Symptoms vary between individuals but can include:

  • Increased resting heart rate
  • Reduced performance and poor recovery
  • Increased perception of effort
  • Sudden weight loss
  • Loss of appetite
  • Increased risk of illness
  • Loss of enjoyment in training
  • Sleep and/or mood disturbances

Nutritional factors that can contribute to fatigue

Poor food choices

Active people and athletes lead busy lifestyles and often have little time for shopping and food preparation. Insufficient wholegrains, lean meats and dairy, and too few fruit and vegetables and a reliance on processed snack foods can lead to fatigue. Using caffeine-containing food and beverages to suppress fatigue can lead to chronic tiredness as caffeine can interfere with sleep patterns.

Inadequate carbohydrate

Carbohydrate is an important energy source during exercise and daily needs to reflect training load. Eating insufficient carbohydrates combined with regular training can result in gradual depletion of muscle fuel (glycogen) stores leading to fatigue, lack of energy to train, loss of muscle mass and poor recovery. As carbohydrate is also needed to fuel the brain, low carbohydrate diets can result in poor concentration, depression and mood swings.

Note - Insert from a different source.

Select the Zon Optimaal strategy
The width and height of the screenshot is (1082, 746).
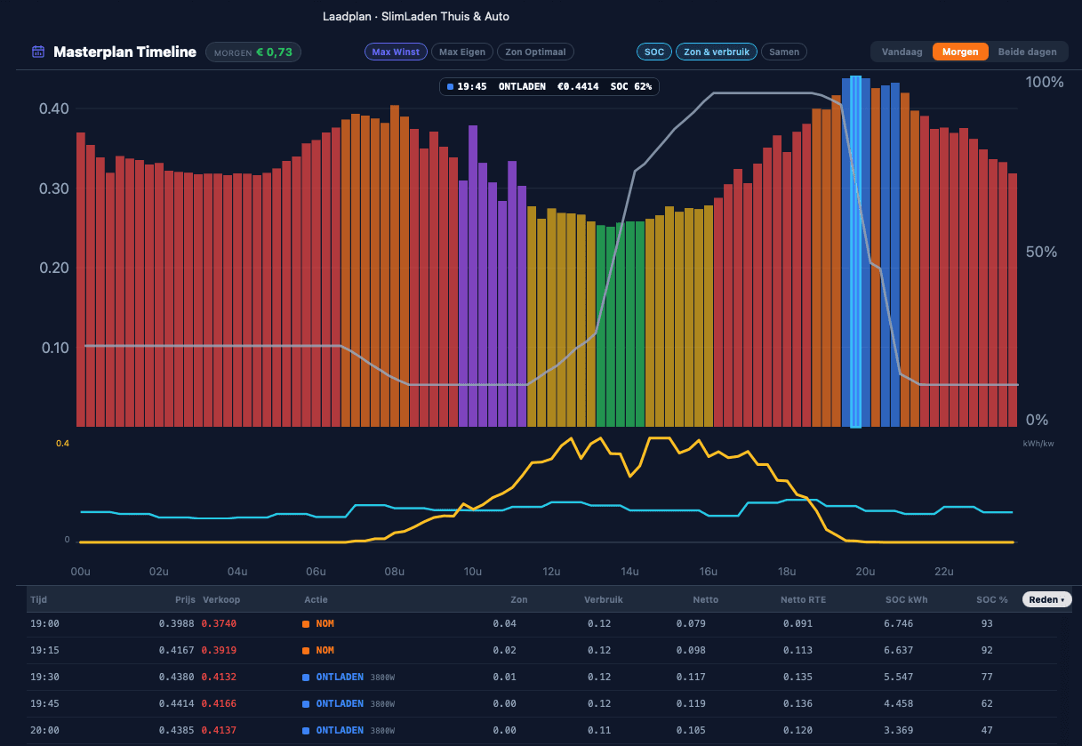coord(535,52)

Poorly timed carbohydrate intake

After moderate to high intensity exercise, effective recovery of muscle glycogen (stored carbohydrate) only starts after eating a carbohydrate based snack or meal. This is most important when there is less than 8-12 hours between exercise sessions. If there more time between training sessions, total carbohydrate intake over the whole day is most important.

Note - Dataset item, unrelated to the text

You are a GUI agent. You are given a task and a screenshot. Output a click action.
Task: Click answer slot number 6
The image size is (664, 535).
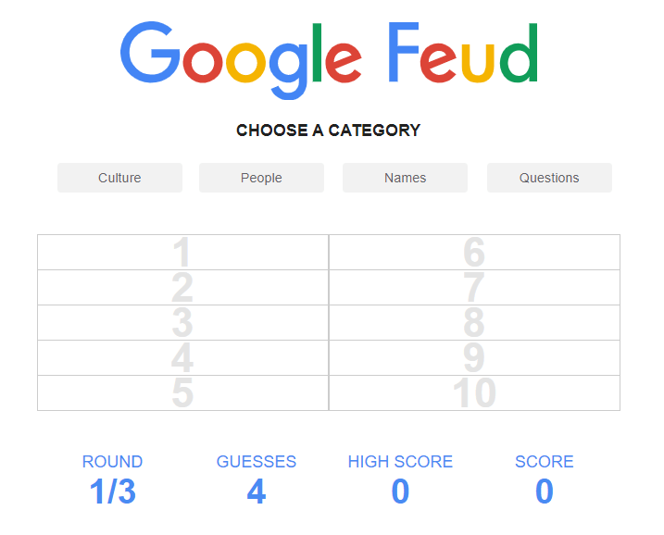pos(474,253)
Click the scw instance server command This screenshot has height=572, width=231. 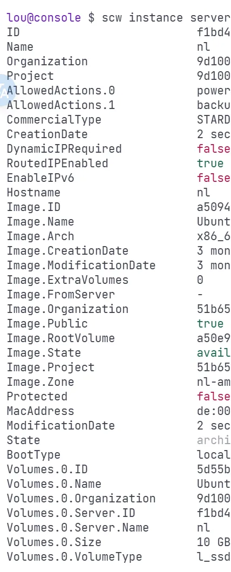[166, 17]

Insufficient energy intake

Many active people with busy schedules simply don’t eat enough during the day. Active people with a large lean body mass, high training loads, trying to increase muscle mass or are still growing may struggle to eat enough food if not well organised. Having energy rich foods and drinks available during and after exercise is important to meet additional needs. Some athletes also deliberately restrict their energy intake to maintain a low body weight for their sport or to achieve a particularly weight category to compete. If this is not well planned it can lead to fatigue.

Dehydration

Dehydration impacts on exercise performance and may reduce decision making ability and skill level. Possible signs of ongoing dehydration are general lethargy, dry skin, headaches, nausea and poor concentration. Individuals with high sweat rates should be particularly careful about meeting their fluid needs and taking note of urine colour and volume can be useful for monitoring hydration levels. Including a drink with every meal and snack will assist with daily fluid needs.

Iron deficiency

Athletes, particularly females, adolescents and those who avoid red meat, have an increased risk of iron deficiency. Low iron stores result in general tiredness with can impair recovery and immune function. Monitoring changes to iron levels through regular blood tests through your GP will give a clear indication of whether insufficient iron is the cause of fatigue.

Will vitamin and mineral supplements cure fatigue?

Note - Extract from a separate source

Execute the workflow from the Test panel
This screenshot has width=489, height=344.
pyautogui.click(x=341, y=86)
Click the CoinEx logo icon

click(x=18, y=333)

Fatigue is largely caused by an imbalance of energy, carbohydrate, protein and fat. Unless addressing a specific deficiency (e.g. iron), supplements will do little to reverse the problem. A broad spectrum multivitamin and mineral may be useful for athletes who are travelling and can’t eat their normal meals. Elite athletes with a heavy competition schedule and disrupted meals may also benefit from a broad spectrum multivitamin and mineral supplement to ‘top up’ dietary intake.

An Accredited Sports Dietitian can help active individuals design a nutritious eating plan that will provide the right balance of carbohydrate, protein, fat and sufficient vitamins and minerals to maximise exercise performance at training and competition and promote recovery between exercise sessions.